● Data for review
- - - - - - -
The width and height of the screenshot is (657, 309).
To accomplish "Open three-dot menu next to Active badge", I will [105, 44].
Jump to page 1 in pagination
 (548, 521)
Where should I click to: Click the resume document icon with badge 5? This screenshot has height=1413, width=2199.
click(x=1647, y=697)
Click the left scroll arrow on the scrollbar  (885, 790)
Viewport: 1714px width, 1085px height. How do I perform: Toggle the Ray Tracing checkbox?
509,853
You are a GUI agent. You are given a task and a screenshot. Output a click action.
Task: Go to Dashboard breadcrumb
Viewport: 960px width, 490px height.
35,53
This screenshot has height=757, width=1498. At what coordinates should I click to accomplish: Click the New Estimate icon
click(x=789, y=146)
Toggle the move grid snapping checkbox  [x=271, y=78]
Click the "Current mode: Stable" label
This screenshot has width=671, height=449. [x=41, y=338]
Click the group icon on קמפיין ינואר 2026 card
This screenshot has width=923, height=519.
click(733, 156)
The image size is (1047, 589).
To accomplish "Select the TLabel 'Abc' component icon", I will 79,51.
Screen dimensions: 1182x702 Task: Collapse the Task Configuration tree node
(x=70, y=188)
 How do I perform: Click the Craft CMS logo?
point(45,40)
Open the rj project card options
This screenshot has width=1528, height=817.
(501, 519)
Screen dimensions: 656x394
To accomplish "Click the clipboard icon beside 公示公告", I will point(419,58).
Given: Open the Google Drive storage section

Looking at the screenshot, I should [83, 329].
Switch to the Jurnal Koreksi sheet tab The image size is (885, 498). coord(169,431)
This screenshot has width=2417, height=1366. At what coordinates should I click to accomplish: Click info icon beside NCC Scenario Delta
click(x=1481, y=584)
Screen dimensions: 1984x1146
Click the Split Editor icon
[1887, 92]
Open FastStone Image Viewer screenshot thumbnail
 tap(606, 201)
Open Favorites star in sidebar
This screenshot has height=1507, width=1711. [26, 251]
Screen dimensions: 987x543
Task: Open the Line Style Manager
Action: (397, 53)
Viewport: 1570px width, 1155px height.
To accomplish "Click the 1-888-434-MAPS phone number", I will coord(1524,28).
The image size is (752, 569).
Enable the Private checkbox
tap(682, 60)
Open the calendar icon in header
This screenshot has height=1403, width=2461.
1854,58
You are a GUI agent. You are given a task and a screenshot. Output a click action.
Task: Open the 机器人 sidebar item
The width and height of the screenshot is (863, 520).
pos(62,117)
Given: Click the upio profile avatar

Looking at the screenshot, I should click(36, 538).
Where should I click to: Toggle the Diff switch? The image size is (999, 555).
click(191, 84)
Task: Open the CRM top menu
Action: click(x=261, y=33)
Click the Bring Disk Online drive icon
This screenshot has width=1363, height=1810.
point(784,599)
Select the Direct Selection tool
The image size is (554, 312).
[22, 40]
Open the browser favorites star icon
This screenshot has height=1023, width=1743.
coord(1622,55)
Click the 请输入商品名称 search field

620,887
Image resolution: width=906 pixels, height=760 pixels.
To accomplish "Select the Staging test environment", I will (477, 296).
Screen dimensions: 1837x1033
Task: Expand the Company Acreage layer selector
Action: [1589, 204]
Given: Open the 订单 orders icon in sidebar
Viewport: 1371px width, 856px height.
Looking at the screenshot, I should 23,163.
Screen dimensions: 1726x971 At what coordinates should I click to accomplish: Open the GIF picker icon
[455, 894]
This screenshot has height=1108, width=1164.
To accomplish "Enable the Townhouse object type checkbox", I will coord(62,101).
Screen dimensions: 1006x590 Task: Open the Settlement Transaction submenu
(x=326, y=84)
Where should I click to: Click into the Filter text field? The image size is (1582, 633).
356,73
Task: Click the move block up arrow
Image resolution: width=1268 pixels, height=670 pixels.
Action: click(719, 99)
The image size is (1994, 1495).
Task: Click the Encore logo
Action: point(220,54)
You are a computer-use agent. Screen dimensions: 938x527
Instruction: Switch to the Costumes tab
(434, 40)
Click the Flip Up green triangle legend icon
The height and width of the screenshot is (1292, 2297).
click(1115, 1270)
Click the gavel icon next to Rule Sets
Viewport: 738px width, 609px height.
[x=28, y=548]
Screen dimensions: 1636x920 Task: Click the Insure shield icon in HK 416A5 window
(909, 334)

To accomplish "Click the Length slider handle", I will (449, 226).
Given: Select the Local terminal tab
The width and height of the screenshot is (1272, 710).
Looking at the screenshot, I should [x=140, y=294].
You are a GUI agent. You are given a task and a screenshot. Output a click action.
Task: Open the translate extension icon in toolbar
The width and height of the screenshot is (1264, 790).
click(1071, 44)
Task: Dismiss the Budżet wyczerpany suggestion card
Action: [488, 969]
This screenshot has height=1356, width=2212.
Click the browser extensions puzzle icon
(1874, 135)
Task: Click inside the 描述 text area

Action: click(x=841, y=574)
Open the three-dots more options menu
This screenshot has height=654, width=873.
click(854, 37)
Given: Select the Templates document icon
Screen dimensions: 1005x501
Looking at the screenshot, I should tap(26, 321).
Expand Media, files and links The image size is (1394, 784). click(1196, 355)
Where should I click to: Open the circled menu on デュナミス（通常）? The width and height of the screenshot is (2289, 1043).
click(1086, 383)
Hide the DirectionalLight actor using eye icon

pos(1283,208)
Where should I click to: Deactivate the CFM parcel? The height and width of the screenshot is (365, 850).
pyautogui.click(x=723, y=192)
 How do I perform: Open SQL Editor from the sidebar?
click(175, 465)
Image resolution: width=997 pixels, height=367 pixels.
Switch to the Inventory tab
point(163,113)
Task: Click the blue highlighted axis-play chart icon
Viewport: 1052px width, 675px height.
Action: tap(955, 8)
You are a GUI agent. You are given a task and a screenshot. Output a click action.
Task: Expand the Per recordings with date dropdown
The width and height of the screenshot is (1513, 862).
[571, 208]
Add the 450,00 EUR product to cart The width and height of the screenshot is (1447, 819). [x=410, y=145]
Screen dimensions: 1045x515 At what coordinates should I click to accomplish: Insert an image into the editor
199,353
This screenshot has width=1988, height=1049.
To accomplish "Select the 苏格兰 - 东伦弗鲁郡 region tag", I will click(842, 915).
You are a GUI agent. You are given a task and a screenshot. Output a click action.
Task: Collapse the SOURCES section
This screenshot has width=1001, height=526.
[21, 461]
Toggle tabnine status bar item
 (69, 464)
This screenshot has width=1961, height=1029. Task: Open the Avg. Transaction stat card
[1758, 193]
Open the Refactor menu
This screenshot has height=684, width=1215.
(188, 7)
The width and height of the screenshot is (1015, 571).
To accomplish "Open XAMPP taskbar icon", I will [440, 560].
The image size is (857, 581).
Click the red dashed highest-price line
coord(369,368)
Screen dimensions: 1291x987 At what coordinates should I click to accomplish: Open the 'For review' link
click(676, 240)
- - - - - - -
● About this exercise
This exercise requires that all of the entries be repeated exactly.

● Exercise result
The width and height of the screenshot is (657, 309).
To accomplish "Open three-dot menu next to Active badge", I will [105, 44].
Jump to page 1 in pagination
 (548, 521)
Where should I click to: Click the resume document icon with badge 5? This screenshot has height=1413, width=2199.
click(x=1647, y=697)
Click the left scroll arrow on the scrollbar  (885, 790)
Viewport: 1714px width, 1085px height. How do I perform: Toggle the Ray Tracing checkbox?
509,853
You are a GUI agent. You are given a task and a screenshot. Output a click action.
Task: Go to Dashboard breadcrumb
Viewport: 960px width, 490px height.
35,53
This screenshot has height=757, width=1498. At what coordinates should I click to accomplish: Click the New Estimate icon
click(x=789, y=146)
Toggle the move grid snapping checkbox  [x=271, y=78]
Click the "Current mode: Stable" label
This screenshot has width=671, height=449. [x=41, y=338]
Click the group icon on קמפיין ינואר 2026 card
This screenshot has width=923, height=519.
click(733, 156)
The image size is (1047, 589).
To accomplish "Select the TLabel 'Abc' component icon", I will 79,51.
Screen dimensions: 1182x702 Task: Collapse the Task Configuration tree node
(x=70, y=188)
 How do I perform: Click the Craft CMS logo?
point(45,40)
Open the rj project card options
This screenshot has width=1528, height=817.
(501, 519)
Screen dimensions: 656x394
To accomplish "Click the clipboard icon beside 公示公告", I will point(419,58).
Given: Open the Google Drive storage section

Looking at the screenshot, I should [83, 329].
Switch to the Jurnal Koreksi sheet tab The image size is (885, 498). coord(169,431)
This screenshot has width=2417, height=1366. At what coordinates should I click to accomplish: Click info icon beside NCC Scenario Delta
click(x=1481, y=584)
Screen dimensions: 1984x1146
Click the Split Editor icon
[1887, 92]
Open FastStone Image Viewer screenshot thumbnail
 tap(606, 201)
Open Favorites star in sidebar
This screenshot has height=1507, width=1711. [26, 251]
Screen dimensions: 987x543
Task: Open the Line Style Manager
Action: (397, 53)
Viewport: 1570px width, 1155px height.
To accomplish "Click the 1-888-434-MAPS phone number", I will coord(1524,28).
The image size is (752, 569).
Enable the Private checkbox
tap(682, 60)
Open the calendar icon in header
This screenshot has height=1403, width=2461.
1854,58
You are a GUI agent. You are given a task and a screenshot. Output a click action.
Task: Open the 机器人 sidebar item
The width and height of the screenshot is (863, 520).
pos(62,117)
Given: Click the upio profile avatar

Looking at the screenshot, I should click(36, 538).
Where should I click to: Toggle the Diff switch? The image size is (999, 555).
click(191, 84)
Task: Open the CRM top menu
Action: click(x=261, y=33)
Click the Bring Disk Online drive icon
This screenshot has width=1363, height=1810.
point(784,599)
Select the Direct Selection tool
The image size is (554, 312).
[22, 40]
Open the browser favorites star icon
This screenshot has height=1023, width=1743.
coord(1622,55)
Click the 请输入商品名称 search field

620,887
Image resolution: width=906 pixels, height=760 pixels.
To accomplish "Select the Staging test environment", I will (477, 296).
Screen dimensions: 1837x1033
Task: Expand the Company Acreage layer selector
Action: [1589, 204]
Given: Open the 订单 orders icon in sidebar
Viewport: 1371px width, 856px height.
Looking at the screenshot, I should 23,163.
Screen dimensions: 1726x971 At what coordinates should I click to accomplish: Open the GIF picker icon
[455, 894]
This screenshot has height=1108, width=1164.
To accomplish "Enable the Townhouse object type checkbox", I will coord(62,101).
Screen dimensions: 1006x590 Task: Open the Settlement Transaction submenu
(x=326, y=84)
Where should I click to: Click into the Filter text field? The image size is (1582, 633).
356,73
Task: Click the move block up arrow
Image resolution: width=1268 pixels, height=670 pixels.
Action: click(719, 99)
The image size is (1994, 1495).
Task: Click the Encore logo
Action: point(220,54)
You are a computer-use agent. Screen dimensions: 938x527
Instruction: Switch to the Costumes tab
(434, 40)
Click the Flip Up green triangle legend icon
The height and width of the screenshot is (1292, 2297).
click(1115, 1270)
Click the gavel icon next to Rule Sets
Viewport: 738px width, 609px height.
[x=28, y=548]
Screen dimensions: 1636x920 Task: Click the Insure shield icon in HK 416A5 window
(909, 334)

To accomplish "Click the Length slider handle", I will (449, 226).
Given: Select the Local terminal tab
The width and height of the screenshot is (1272, 710).
Looking at the screenshot, I should [x=140, y=294].
You are a GUI agent. You are given a task and a screenshot. Output a click action.
Task: Open the translate extension icon in toolbar
The width and height of the screenshot is (1264, 790).
click(1071, 44)
Task: Dismiss the Budżet wyczerpany suggestion card
Action: [488, 969]
This screenshot has height=1356, width=2212.
Click the browser extensions puzzle icon
(1874, 135)
Task: Click inside the 描述 text area

Action: click(x=841, y=574)
Open the three-dots more options menu
This screenshot has height=654, width=873.
click(854, 37)
Given: Select the Templates document icon
Screen dimensions: 1005x501
Looking at the screenshot, I should tap(26, 321).
Expand Media, files and links The image size is (1394, 784). click(1196, 355)
Where should I click to: Open the circled menu on デュナミス（通常）? The width and height of the screenshot is (2289, 1043).
click(1086, 383)
Hide the DirectionalLight actor using eye icon

pos(1283,208)
Where should I click to: Deactivate the CFM parcel? The height and width of the screenshot is (365, 850).
pyautogui.click(x=723, y=192)
 How do I perform: Open SQL Editor from the sidebar?
click(175, 465)
Image resolution: width=997 pixels, height=367 pixels.
Switch to the Inventory tab
point(163,113)
Task: Click the blue highlighted axis-play chart icon
Viewport: 1052px width, 675px height.
Action: tap(955, 8)
You are a GUI agent. You are given a task and a screenshot. Output a click action.
Task: Expand the Per recordings with date dropdown
The width and height of the screenshot is (1513, 862).
[571, 208]
Add the 450,00 EUR product to cart The width and height of the screenshot is (1447, 819). [x=410, y=145]
Screen dimensions: 1045x515 At what coordinates should I click to accomplish: Insert an image into the editor
199,353
This screenshot has width=1988, height=1049.
To accomplish "Select the 苏格兰 - 东伦弗鲁郡 region tag", I will click(842, 915).
You are a GUI agent. You are given a task and a screenshot. Output a click action.
Task: Collapse the SOURCES section
This screenshot has width=1001, height=526.
[21, 461]
Toggle tabnine status bar item
 (69, 464)
This screenshot has width=1961, height=1029. Task: Open the Avg. Transaction stat card
[1758, 193]
Open the Refactor menu
This screenshot has height=684, width=1215.
(188, 7)
The width and height of the screenshot is (1015, 571).
To accomplish "Open XAMPP taskbar icon", I will [440, 560].
The image size is (857, 581).
Click the red dashed highest-price line
coord(369,368)
Screen dimensions: 1291x987 At what coordinates should I click to accomplish: Open the 'For review' link
click(676, 240)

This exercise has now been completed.